This contribution to capitalism's development was made on two continents - Europe (especially in England) and North America (in the United States). Let us look briefly at some of the aspects of this relationship: markets, land, labor, and profit.

The Demands for Markets

Mercantilism was the economic theory which guided England. This theory stated that the possession of gold, silver, and other precious metals was the basis of the wealth of nations. Therefore, trade became important as England and other nations struggled to monopolize sources of precious metals and to export (or send to other countries) more goods than they imported (or received from other countries).

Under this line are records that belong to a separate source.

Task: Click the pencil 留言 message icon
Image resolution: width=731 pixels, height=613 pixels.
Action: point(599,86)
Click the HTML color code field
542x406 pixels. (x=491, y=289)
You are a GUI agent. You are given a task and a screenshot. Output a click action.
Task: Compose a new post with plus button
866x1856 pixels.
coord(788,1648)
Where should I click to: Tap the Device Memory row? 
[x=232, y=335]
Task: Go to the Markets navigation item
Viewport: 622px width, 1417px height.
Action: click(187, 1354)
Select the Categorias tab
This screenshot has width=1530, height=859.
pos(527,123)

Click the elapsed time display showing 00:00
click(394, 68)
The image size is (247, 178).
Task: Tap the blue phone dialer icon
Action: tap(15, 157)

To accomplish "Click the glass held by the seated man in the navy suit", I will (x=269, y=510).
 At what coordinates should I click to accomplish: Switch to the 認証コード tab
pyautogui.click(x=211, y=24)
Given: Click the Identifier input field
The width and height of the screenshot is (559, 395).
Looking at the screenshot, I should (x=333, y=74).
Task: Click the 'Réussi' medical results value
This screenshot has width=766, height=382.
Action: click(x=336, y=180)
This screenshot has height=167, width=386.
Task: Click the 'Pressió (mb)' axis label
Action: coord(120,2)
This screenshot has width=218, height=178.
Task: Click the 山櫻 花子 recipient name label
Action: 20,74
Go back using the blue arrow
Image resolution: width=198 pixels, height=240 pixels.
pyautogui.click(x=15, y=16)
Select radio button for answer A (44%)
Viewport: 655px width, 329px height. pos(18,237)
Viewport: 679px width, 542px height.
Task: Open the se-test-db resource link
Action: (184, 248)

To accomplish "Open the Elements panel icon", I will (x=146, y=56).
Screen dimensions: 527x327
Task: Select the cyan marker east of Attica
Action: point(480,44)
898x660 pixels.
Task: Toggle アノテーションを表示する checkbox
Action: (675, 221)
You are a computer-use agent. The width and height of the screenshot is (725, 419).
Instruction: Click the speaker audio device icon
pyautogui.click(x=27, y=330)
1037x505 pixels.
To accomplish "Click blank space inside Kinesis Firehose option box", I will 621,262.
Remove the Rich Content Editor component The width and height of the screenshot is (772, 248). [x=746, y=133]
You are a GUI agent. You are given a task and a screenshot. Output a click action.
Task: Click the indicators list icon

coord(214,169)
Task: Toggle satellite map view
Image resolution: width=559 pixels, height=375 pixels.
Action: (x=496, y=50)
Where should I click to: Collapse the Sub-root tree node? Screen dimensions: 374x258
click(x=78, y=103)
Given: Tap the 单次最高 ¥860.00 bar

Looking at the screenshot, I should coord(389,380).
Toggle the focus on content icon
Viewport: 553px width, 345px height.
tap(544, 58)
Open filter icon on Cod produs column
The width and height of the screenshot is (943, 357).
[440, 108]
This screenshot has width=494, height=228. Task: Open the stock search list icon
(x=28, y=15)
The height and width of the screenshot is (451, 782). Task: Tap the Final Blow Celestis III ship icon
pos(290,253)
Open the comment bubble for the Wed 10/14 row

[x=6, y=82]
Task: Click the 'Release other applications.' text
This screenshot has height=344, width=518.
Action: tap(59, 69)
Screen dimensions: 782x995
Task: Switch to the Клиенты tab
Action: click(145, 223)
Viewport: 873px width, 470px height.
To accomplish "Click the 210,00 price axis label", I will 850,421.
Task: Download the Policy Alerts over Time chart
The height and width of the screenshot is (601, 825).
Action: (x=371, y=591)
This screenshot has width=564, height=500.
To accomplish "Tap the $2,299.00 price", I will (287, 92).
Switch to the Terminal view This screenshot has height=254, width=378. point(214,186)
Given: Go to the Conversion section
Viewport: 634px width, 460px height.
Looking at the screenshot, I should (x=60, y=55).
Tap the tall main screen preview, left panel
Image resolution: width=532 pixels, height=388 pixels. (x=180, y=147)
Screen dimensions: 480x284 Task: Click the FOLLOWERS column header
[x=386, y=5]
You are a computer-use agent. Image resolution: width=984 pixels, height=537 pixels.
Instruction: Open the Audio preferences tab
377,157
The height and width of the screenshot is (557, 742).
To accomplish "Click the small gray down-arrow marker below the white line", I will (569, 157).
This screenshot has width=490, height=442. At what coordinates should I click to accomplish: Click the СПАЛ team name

It was this need for precious metals and their shortage in Europe that led to a period of exploration and discoveries. While many historians distort the real motivation, Christopher Columbus who "discovered" America in 1492 was very clear on why he undertook the trip: "Gold is a wonderful thing! Whoever possesses it is lord of all he wants. By means of gold one can even get souls into Paradise."  Most of the great discoveries we read about in geography and history - Vasco da Gama, Sir Francis Drake, and even Estavanico (Little Stephen), the Black Spanish explorer who discovered New Mexico - should all be understood as part of the struggle of European countries to find gold so that one nation could be stronger than another. Later, however, as capitalism developed further and the techniques of production improved (more skilled labor, better machines, bigger ships, faster communications, electrical power, etc.), foreign lands were needed not so much for gold but as markets to sell the manufactured goods which could not be sold at home.

The Struggle for Land

England is a small island, about the size of New York. In order for it to develop, it needed (and still needs) both sources of raw materials for its factories and markets for the goods it produced. Colonialism became the key mechanism by which capitalist countries like England, France, Belgium, Germany, Portugal - and later the United States - acquired and maintained control over foreign territory and workers for exploitation. By exploitation we mean when workers are paid less than their work is worth. This always happens under capitalism because, as Malcolm X put it bluntly: "show me a capitalist and I will show you a bloodsucker!"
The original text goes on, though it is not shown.